Pendidikan_Kita - Seminar Gastronomi pada Festival Gandrung Mulasara Tahun 2025 tidak hanya diikuti oleh guru maupun kepala sekolah tetapi juga oleh para pejabat Dinas Pendidikan salah satunya Kepala Bidang Pembinaan Pendidikan Dasar Dinas Pendidikan Kab. Purwakarta Dr. Dede Supendi, M.Pd yang mengikuti workshop tersebut dari awal hingga akhir acara.
Dan dari seminar tersebut banyak sekali ilmu yang didapatkan yang rupanya memiliki relevansi dengan Kurikulum Muatan Lokal Tatanen di Bale Atikan (TdbA).
Dede mengatakan Gastronomi Sunda bukan sekadar praktik memasak dan mengonsumsi makanan, melainkan representasi nilai, kearifan lokal, dan filosofi hidup masyarakat Jawa Barat. Setiap bahan pangan, cara pengolahan, hingga tata cara menyantap makanan mencerminkan hubungan harmonis manusia dengan alam, sesama, dan Sang Pencipta. Nilai-nilai tersebut menjadikan gastronomi Sunda sebagai khazanah budaya yang strategis untuk diintegrasikan dalam kebijakan pendidikan karakter, khususnya di Kabupaten Purwakarta melalui kurikulum muatan lokal Tatanen di Bale Atikan (TdBA).

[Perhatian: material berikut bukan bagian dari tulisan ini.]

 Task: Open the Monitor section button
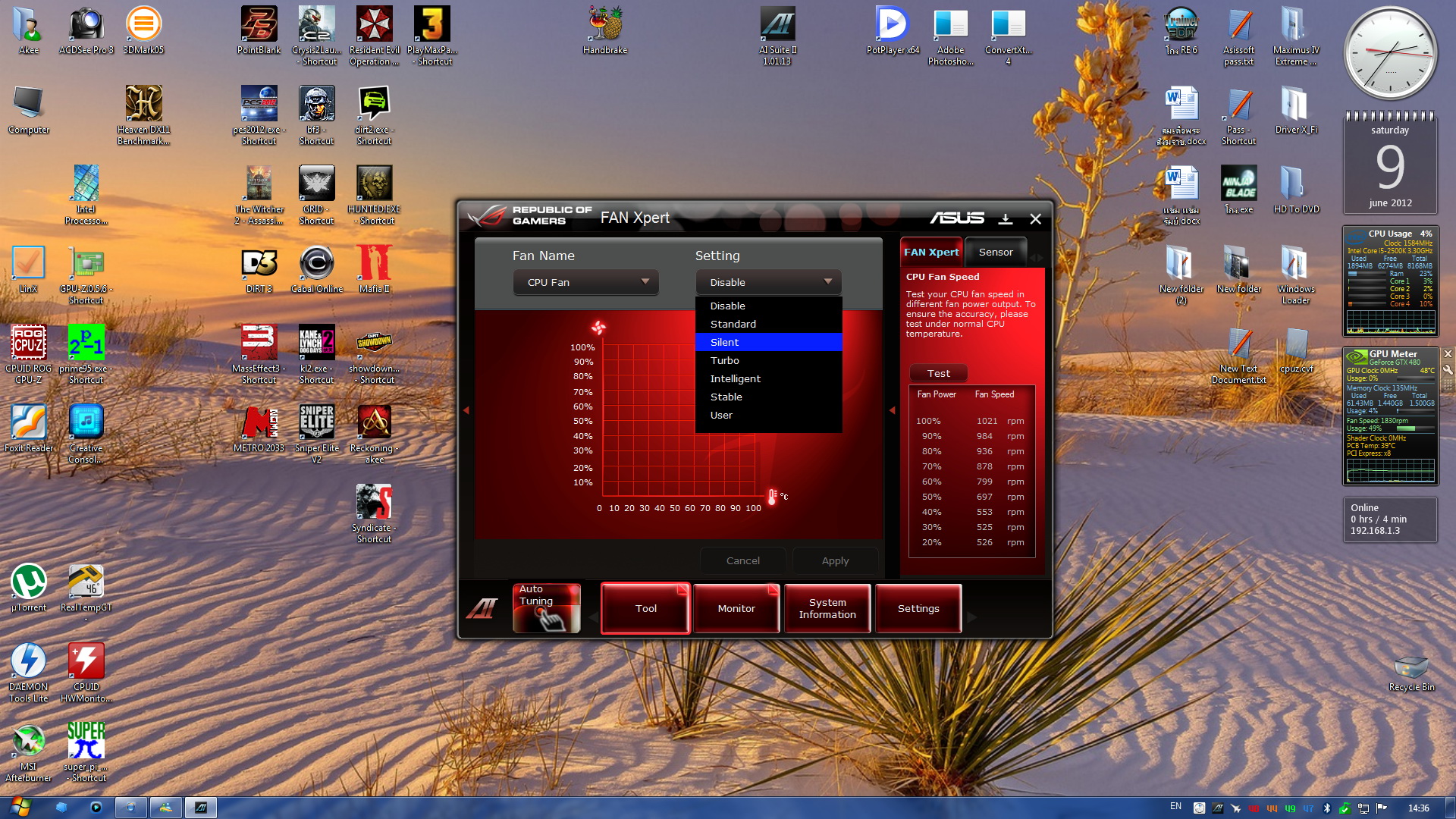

Pendidikan karakter tidak selalu efektif jika hanya diajarkan secara kognitif. Gastronomi Sunda menghadirkan pendekatan kontekstual dan experiencial learning, di mana peserta didik belajar nilai-nilai luhur melalui pengalaman langsung. Proses menanam padi, merawat kebun, mengolah hasil panen, hingga menyantapnya bersama menjadi sarana internalisasi karakter disiplin, tanggung jawab, kerja keras, dan rasa syukur.
"Kebijakan pendidikan karakter Purwakarta melalui kurikulum muatan lokal Tatanen di Bale Atikan (TdBA) sangat relevan dengan nilai-nilai gastronomi Sunda. Kurikulum ini tidak hanya mengajarkan keterampilan bertani, tetapi juga membangun kesadaran ekologis, kemandirian pangan, dan kecintaan terhadap budaya lokal.
Menurut Dede,dalam konteks ini, gastronomi Sunda menjadi jembatan antara pendidikan, budaya, dan karakter. Peserta didik tidak hanya mengenal makanan tradisional sebagai produk budaya, tetapi juga memahami proses, filosofi, dan nilai moral di baliknya. Aktivitas seperti menanam padi di sawah sekolah, memasak pangan lokal, hingga refleksi makna syukur dan kebersamaan memperkuat karakter religius, nasionalis, mandiri, dan gotong royong.
Kurikulum muatan lokal Tatanen di Bale Atikan (TdBA) merupakan langkah strategis dalam membangun generasi yang berkarakter, berakar pada budaya lokal, dan berwawasan keberlanjutan. Pendidikan yang berangkat dari kearifan lokal tidak hanya mencerdaskan akal, tetapi juga menumbuhkan budi pekerti dan jati diri peserta didik sebagai insan Sunda dan warga bangsa Indonesia. (Mira Habibah/red.)